▼

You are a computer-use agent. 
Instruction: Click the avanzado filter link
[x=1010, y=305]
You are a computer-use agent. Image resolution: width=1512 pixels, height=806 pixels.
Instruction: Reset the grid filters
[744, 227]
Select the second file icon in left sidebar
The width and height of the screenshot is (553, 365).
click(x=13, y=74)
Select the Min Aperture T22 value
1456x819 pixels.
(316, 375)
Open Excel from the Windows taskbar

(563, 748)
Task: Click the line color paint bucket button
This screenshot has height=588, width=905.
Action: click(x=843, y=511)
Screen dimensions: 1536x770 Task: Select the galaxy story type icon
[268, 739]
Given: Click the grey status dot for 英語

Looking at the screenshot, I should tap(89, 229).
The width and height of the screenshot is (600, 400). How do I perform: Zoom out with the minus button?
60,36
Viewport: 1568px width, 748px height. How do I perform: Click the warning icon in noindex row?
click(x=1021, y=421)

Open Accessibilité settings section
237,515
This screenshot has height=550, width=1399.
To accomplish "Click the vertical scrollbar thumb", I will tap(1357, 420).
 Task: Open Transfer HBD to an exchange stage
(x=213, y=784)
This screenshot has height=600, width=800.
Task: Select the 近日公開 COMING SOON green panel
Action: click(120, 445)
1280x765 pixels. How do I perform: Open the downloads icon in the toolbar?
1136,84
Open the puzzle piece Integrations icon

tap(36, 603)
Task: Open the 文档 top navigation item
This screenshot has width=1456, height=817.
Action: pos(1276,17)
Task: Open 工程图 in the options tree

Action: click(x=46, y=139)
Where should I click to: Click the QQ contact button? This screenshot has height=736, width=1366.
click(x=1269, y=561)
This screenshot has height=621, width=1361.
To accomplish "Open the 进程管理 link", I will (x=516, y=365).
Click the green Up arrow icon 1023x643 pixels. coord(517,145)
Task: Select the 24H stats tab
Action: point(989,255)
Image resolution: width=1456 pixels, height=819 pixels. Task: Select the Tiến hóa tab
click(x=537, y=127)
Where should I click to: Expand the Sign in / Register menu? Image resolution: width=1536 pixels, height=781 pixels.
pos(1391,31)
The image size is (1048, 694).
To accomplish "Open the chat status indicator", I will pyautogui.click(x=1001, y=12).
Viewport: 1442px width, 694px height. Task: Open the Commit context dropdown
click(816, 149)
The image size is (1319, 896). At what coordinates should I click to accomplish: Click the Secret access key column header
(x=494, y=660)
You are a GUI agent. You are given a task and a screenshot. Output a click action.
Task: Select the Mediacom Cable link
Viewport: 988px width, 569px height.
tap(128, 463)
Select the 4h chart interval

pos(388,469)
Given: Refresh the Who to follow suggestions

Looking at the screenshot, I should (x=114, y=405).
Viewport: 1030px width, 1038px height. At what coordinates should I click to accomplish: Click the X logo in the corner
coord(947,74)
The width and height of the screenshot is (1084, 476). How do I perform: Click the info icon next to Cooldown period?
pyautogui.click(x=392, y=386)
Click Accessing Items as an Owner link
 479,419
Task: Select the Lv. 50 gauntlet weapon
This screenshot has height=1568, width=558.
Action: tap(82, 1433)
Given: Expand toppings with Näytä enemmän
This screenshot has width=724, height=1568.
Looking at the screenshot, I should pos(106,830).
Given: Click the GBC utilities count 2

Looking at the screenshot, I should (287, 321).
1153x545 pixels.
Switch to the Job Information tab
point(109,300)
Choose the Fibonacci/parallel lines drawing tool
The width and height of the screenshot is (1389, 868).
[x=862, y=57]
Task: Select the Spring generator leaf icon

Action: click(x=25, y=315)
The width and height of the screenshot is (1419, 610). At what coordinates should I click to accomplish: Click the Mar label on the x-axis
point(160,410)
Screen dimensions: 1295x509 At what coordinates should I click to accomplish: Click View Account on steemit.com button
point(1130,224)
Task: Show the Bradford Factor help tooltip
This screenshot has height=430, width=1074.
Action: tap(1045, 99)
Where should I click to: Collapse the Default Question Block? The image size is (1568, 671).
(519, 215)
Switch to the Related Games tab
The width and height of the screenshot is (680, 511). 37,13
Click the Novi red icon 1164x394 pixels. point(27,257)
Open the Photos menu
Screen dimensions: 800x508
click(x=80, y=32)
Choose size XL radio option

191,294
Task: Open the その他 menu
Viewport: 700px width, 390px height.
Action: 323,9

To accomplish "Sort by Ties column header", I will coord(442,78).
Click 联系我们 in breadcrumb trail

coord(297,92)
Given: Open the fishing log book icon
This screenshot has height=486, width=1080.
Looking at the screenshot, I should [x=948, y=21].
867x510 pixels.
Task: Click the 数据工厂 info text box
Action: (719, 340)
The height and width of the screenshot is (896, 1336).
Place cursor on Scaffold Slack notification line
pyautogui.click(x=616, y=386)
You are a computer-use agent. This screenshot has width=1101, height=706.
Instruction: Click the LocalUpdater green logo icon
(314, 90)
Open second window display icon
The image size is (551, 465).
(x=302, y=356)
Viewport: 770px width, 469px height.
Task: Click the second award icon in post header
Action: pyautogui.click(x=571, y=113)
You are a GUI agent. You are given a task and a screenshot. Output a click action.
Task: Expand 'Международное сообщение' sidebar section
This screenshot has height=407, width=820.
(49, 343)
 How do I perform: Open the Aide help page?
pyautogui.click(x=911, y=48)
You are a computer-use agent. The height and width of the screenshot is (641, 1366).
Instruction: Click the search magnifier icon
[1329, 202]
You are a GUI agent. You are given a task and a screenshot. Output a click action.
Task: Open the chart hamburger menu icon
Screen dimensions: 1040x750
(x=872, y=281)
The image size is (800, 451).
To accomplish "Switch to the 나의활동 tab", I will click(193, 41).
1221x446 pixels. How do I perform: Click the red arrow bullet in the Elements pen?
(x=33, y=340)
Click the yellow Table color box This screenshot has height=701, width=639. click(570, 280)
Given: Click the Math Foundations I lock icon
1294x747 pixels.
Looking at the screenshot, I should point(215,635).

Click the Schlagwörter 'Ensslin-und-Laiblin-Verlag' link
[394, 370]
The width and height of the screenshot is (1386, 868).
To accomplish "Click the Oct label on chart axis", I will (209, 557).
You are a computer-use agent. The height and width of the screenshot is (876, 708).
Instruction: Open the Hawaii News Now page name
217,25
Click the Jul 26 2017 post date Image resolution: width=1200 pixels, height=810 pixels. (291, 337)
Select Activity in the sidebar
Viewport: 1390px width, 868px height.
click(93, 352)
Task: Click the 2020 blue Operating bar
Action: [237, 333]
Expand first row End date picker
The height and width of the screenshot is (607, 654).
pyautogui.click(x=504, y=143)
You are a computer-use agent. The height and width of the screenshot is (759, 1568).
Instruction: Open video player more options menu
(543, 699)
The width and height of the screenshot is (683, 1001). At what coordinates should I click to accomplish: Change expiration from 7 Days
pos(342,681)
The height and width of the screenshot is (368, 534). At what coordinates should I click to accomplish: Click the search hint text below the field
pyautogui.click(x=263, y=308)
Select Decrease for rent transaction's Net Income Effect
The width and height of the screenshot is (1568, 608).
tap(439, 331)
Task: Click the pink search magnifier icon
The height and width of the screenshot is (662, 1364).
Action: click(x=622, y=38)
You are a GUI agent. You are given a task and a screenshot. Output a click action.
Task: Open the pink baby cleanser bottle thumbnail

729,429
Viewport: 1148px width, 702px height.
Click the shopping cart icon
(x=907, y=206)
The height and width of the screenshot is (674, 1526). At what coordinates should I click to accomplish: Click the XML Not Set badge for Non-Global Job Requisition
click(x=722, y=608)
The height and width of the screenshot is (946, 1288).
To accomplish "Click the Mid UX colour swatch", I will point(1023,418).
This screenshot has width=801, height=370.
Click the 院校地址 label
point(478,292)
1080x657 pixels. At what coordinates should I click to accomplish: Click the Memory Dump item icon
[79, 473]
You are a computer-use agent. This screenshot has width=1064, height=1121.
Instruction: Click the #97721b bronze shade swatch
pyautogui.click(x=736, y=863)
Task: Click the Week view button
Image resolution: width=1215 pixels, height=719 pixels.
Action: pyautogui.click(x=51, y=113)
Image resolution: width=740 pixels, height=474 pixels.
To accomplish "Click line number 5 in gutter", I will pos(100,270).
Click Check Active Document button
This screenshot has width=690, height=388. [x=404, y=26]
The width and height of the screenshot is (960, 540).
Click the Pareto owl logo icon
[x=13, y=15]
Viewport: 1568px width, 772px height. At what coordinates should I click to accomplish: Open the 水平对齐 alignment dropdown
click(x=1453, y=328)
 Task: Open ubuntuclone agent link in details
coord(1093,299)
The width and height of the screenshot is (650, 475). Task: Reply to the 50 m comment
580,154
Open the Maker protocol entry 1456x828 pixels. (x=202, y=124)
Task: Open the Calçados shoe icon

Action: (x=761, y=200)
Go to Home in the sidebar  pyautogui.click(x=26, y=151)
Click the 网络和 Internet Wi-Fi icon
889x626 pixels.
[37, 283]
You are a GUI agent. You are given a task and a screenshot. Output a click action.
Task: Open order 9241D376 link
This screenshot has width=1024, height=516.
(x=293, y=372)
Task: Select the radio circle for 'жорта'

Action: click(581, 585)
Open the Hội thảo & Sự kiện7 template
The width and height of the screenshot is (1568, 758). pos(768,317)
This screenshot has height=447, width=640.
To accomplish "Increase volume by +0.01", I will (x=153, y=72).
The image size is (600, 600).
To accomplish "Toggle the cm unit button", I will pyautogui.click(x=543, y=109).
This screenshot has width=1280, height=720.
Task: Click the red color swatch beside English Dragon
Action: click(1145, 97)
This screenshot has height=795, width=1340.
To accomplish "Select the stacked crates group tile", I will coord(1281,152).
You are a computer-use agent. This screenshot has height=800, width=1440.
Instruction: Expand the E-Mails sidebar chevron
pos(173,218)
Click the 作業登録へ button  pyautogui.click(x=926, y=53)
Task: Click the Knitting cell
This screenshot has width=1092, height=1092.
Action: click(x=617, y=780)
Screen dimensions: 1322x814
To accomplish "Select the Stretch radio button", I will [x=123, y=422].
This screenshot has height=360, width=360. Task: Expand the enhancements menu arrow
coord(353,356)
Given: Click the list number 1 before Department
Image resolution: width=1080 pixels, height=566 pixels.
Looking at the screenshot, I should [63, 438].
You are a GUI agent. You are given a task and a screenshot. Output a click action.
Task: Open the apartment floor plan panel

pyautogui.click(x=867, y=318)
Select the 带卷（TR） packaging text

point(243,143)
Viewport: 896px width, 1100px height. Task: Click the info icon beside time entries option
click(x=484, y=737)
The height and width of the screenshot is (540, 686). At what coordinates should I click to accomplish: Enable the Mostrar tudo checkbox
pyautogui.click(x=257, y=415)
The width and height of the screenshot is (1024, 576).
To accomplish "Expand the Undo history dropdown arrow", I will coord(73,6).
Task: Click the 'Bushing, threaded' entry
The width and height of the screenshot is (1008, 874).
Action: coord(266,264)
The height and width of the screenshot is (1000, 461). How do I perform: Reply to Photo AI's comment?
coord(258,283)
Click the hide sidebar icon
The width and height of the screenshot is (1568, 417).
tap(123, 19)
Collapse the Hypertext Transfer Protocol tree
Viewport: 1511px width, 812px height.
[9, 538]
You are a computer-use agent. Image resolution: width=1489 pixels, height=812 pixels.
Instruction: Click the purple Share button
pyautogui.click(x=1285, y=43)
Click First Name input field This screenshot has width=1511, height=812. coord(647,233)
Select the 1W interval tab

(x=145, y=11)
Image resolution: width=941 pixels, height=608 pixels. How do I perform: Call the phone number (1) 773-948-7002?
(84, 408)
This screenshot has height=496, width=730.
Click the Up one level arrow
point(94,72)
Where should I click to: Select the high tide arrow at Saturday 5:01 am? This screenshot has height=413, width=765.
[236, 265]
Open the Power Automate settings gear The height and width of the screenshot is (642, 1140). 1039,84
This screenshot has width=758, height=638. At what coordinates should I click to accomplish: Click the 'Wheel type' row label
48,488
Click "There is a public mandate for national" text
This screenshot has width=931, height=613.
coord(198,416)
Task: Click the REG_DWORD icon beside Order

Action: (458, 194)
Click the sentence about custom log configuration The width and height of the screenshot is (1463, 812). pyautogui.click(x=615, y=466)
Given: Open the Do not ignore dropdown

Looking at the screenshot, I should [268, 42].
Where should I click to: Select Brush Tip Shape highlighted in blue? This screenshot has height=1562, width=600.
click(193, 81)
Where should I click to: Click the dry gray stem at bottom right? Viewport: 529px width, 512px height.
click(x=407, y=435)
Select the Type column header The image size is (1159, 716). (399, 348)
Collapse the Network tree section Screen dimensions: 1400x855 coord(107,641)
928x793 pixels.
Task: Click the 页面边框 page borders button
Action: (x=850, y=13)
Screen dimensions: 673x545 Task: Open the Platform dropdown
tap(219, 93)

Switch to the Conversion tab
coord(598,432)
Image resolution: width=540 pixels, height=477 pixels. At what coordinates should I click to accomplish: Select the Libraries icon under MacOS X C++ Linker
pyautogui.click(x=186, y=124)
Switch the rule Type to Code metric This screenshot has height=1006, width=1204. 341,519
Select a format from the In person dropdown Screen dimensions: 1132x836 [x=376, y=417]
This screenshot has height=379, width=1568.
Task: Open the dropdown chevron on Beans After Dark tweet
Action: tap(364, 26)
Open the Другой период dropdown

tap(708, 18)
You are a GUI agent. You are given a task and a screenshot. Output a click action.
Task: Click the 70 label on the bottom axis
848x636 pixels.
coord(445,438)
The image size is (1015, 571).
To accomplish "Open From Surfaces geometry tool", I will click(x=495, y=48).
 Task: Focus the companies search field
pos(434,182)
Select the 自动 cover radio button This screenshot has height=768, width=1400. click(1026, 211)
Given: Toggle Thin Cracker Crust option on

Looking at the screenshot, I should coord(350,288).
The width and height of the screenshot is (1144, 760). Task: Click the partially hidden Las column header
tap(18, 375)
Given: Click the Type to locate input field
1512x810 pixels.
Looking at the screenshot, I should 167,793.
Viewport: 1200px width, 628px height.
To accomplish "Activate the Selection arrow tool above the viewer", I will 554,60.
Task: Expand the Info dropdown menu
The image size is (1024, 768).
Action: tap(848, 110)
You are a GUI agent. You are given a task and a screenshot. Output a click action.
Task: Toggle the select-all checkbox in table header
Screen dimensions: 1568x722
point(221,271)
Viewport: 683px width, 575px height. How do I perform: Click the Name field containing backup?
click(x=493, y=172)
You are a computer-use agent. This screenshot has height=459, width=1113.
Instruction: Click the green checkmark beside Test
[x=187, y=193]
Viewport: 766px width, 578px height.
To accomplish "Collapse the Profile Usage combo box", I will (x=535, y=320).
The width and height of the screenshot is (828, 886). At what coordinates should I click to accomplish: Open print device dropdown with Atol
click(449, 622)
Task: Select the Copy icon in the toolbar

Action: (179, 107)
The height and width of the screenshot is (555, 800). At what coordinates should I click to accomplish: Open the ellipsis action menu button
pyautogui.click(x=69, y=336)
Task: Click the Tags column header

▲

Reproduce only the lines above spanning from the line containing "Viewport: 1511px width, 812px height." through the line containing "Select the Type", word for word.

### ANSWER TO THIS TASK
Viewport: 1511px width, 812px height.
[9, 538]
You are a computer-use agent. Image resolution: width=1489 pixels, height=812 pixels.
Instruction: Click the purple Share button
pyautogui.click(x=1285, y=43)
Click First Name input field This screenshot has width=1511, height=812. coord(647,233)
Select the 1W interval tab

(x=145, y=11)
Image resolution: width=941 pixels, height=608 pixels. How do I perform: Call the phone number (1) 773-948-7002?
(84, 408)
This screenshot has height=496, width=730.
Click the Up one level arrow
point(94,72)
Where should I click to: Select the high tide arrow at Saturday 5:01 am? This screenshot has height=413, width=765.
[236, 265]
Open the Power Automate settings gear The height and width of the screenshot is (642, 1140). 1039,84
This screenshot has width=758, height=638. At what coordinates should I click to accomplish: Click the 'Wheel type' row label
48,488
Click "There is a public mandate for national" text
This screenshot has width=931, height=613.
coord(198,416)
Task: Click the REG_DWORD icon beside Order

Action: (458, 194)
Click the sentence about custom log configuration The width and height of the screenshot is (1463, 812). pyautogui.click(x=615, y=466)
Given: Open the Do not ignore dropdown

Looking at the screenshot, I should [268, 42].
Where should I click to: Select Brush Tip Shape highlighted in blue? This screenshot has height=1562, width=600.
click(193, 81)
Where should I click to: Click the dry gray stem at bottom right? Viewport: 529px width, 512px height.
click(x=407, y=435)
Select the Type column header The image size is (1159, 716). (399, 348)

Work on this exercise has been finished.